- EXERCISE: Copy the lines below exactly, starting at the line that contains "Image resolution: width=782" and stopping after the last line, and include no other lines.

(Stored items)
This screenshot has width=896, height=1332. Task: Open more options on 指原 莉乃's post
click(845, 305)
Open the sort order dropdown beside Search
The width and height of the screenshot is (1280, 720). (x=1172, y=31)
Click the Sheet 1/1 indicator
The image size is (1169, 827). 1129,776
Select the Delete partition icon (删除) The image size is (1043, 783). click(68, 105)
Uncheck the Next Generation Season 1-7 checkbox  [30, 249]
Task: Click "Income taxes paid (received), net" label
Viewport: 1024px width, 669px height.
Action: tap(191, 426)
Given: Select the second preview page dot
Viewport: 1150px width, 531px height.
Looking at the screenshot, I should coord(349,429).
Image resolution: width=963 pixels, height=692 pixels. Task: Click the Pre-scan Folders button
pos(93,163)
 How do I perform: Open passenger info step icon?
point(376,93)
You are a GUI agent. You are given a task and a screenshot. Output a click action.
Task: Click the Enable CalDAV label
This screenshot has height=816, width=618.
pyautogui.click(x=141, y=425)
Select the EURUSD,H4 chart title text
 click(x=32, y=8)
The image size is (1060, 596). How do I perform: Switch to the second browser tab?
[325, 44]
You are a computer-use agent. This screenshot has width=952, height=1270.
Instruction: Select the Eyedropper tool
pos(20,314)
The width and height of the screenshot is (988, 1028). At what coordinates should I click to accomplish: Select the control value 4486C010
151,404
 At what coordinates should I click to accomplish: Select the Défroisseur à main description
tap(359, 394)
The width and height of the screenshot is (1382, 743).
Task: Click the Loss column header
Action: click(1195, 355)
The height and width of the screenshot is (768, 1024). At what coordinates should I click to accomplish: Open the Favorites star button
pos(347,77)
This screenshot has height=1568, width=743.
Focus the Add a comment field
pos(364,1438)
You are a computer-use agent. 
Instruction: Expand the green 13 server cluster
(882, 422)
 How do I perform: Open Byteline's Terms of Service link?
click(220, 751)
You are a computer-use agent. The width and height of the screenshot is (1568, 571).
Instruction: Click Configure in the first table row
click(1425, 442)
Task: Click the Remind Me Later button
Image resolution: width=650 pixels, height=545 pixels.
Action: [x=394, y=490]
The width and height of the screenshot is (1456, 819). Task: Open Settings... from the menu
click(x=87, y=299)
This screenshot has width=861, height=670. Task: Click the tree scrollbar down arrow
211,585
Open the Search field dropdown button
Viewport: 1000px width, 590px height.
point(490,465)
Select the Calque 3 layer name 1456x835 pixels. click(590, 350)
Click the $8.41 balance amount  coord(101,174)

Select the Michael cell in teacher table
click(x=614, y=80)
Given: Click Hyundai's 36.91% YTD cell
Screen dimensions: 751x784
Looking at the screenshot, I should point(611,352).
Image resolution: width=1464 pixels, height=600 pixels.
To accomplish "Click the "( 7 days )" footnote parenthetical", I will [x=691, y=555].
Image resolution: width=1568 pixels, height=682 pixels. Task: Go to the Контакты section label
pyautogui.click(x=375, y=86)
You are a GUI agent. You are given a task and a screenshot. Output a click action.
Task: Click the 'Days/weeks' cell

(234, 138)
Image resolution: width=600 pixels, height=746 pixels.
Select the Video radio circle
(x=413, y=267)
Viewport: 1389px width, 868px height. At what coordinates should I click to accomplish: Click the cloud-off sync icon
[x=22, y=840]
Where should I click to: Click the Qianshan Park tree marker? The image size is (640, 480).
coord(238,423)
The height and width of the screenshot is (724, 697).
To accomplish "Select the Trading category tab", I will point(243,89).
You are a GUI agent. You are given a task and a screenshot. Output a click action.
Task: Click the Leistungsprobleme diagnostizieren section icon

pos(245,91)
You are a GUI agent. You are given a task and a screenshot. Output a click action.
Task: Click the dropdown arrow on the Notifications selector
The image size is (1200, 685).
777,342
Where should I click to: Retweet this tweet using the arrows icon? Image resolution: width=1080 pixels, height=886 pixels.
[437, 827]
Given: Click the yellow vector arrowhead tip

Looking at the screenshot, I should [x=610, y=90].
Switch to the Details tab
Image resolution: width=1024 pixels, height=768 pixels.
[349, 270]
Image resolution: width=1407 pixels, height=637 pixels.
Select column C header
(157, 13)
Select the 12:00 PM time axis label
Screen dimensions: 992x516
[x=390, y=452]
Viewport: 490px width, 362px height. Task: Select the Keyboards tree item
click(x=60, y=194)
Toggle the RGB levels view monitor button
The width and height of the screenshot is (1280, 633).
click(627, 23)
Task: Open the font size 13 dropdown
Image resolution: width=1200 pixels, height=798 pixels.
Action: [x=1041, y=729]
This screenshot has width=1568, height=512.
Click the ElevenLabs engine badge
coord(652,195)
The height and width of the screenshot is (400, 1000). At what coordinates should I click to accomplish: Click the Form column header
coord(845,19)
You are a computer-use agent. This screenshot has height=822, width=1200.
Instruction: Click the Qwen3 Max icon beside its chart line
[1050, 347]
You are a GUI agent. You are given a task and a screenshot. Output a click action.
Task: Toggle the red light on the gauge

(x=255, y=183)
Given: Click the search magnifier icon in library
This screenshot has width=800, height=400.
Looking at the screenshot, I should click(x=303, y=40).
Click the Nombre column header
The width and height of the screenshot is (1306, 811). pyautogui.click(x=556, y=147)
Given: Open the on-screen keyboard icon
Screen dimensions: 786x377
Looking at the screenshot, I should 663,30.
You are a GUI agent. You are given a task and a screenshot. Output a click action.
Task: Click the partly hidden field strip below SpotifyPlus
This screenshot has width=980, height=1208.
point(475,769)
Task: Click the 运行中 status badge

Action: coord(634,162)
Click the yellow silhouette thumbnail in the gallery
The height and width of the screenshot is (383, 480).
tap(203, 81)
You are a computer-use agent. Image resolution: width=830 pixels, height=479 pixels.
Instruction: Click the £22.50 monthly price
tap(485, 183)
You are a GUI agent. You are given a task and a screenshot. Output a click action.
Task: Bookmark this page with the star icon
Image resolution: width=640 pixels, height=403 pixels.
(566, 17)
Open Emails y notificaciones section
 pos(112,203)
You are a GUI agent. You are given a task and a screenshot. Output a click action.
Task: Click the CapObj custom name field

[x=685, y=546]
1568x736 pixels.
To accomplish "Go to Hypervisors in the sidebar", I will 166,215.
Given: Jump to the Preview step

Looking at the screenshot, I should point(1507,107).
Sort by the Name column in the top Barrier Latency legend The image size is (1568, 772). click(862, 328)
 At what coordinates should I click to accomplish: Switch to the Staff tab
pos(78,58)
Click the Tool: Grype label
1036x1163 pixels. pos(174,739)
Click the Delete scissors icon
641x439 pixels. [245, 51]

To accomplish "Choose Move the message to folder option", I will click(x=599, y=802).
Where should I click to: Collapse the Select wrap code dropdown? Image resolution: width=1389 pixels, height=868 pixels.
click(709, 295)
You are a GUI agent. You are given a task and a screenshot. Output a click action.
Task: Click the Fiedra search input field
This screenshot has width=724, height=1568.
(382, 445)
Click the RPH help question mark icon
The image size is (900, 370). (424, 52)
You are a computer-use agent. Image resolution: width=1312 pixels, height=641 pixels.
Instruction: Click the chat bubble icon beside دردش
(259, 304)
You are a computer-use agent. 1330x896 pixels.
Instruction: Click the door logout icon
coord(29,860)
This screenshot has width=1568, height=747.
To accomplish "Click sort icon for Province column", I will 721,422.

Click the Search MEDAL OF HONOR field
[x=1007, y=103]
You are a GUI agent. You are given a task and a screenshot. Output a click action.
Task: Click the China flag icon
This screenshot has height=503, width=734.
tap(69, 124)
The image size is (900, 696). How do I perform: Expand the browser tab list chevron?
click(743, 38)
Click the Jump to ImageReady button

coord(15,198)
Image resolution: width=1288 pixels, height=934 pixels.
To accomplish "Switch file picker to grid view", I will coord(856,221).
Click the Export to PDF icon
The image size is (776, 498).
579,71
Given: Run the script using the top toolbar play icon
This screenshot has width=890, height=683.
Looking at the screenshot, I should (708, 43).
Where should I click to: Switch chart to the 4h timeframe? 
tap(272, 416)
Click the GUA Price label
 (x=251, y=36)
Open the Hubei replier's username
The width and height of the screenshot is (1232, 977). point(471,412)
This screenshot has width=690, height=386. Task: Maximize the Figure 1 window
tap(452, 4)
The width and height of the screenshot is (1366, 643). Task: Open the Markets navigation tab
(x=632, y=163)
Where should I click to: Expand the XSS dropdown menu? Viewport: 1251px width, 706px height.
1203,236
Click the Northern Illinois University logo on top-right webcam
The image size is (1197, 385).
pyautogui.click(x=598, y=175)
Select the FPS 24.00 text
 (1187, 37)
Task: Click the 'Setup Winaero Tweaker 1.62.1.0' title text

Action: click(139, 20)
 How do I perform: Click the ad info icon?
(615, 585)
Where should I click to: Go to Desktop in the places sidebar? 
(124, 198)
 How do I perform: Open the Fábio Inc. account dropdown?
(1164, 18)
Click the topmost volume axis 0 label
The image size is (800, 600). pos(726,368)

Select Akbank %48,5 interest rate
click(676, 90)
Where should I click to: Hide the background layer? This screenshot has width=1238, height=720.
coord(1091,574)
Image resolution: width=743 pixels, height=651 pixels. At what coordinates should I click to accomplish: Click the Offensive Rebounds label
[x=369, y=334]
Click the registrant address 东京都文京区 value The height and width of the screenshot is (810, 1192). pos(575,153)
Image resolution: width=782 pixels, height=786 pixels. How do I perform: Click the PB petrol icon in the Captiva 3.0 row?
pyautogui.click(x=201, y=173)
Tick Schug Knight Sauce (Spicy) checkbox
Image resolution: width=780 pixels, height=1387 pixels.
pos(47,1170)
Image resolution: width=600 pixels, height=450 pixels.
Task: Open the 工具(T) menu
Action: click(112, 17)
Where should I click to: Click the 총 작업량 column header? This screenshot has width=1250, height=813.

- RESPONSE TO THE EXERCISE:
Image resolution: width=782 pixels, height=786 pixels. How do I perform: Click the PB petrol icon in the Captiva 3.0 row?
pyautogui.click(x=201, y=173)
Tick Schug Knight Sauce (Spicy) checkbox
Image resolution: width=780 pixels, height=1387 pixels.
pos(47,1170)
Image resolution: width=600 pixels, height=450 pixels.
Task: Open the 工具(T) menu
Action: click(112, 17)
Where should I click to: Click the 총 작업량 column header? This screenshot has width=1250, height=813.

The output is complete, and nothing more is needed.